= What the task requires =
Extract each line of the listing that contains the string "Viewport", treating uppercase and lowercase as distinct.

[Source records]
* * *
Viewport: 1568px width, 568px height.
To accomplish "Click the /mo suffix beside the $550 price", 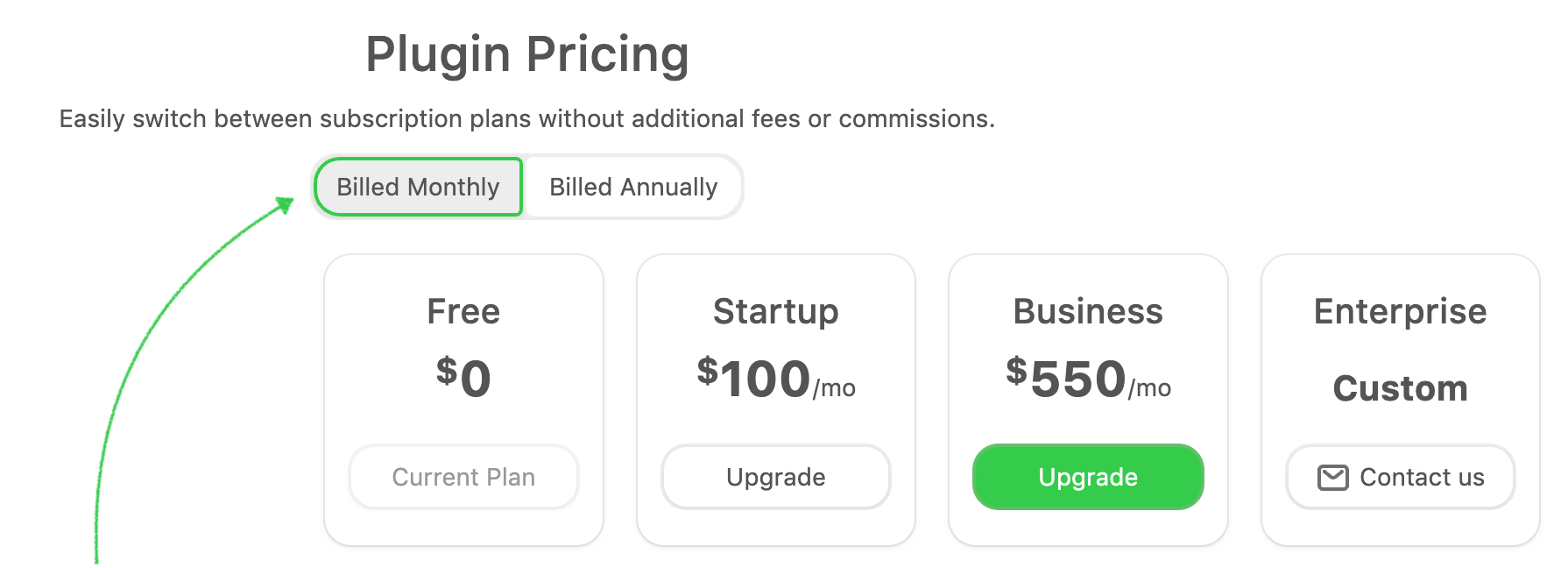I will click(x=1149, y=388).
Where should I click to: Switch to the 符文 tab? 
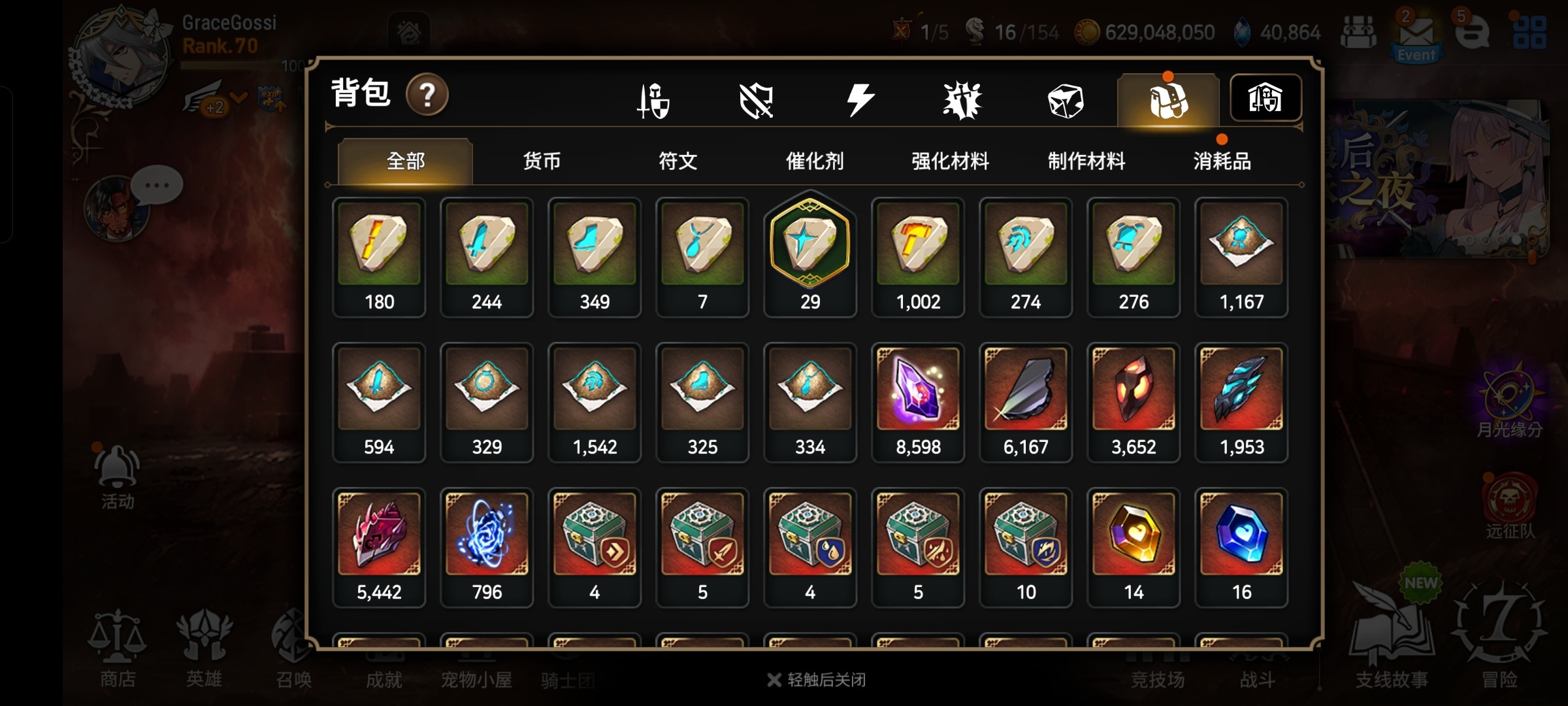point(678,161)
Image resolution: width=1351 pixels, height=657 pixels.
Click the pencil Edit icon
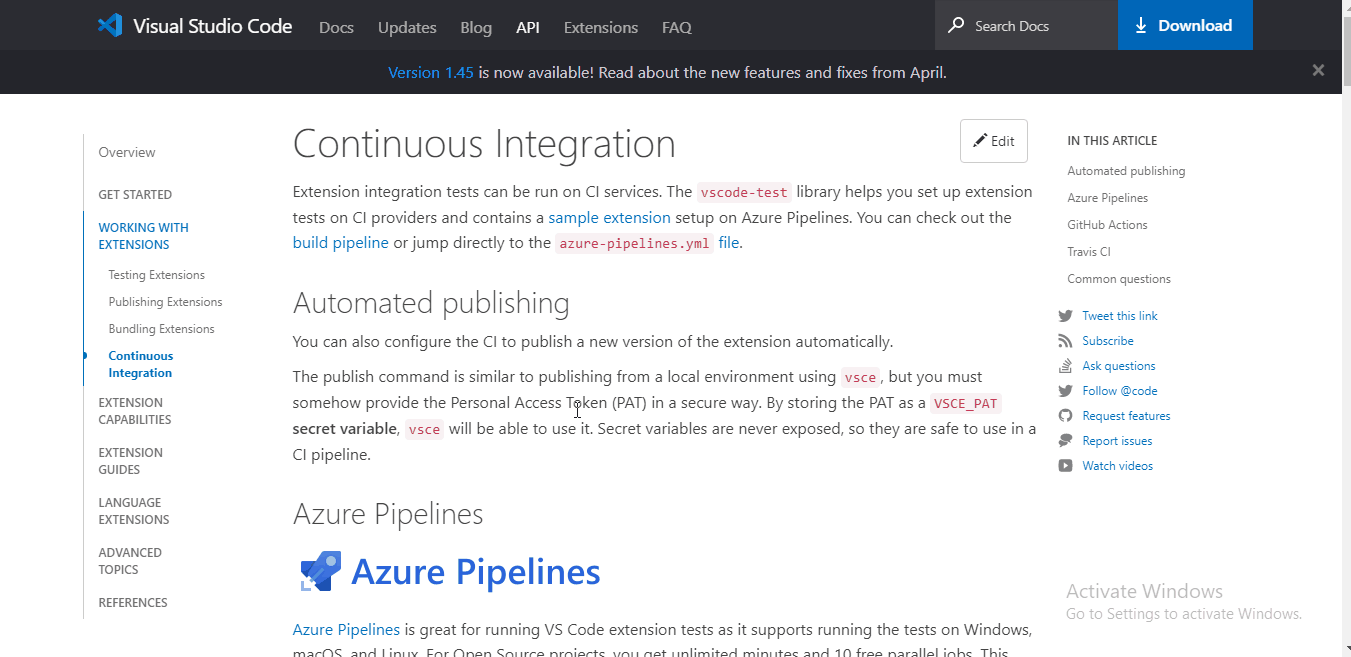pyautogui.click(x=978, y=140)
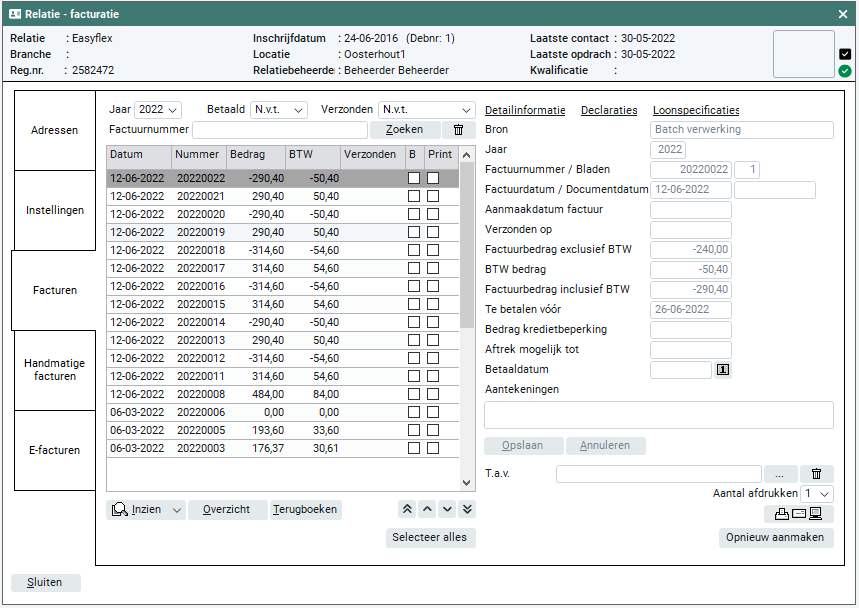Click the Terugboeken button
Viewport: 859px width, 608px height.
(x=306, y=510)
* * *
= Correct result =
Viewport: 1568px width, 568px height.
Viewport: 859px width, 608px height.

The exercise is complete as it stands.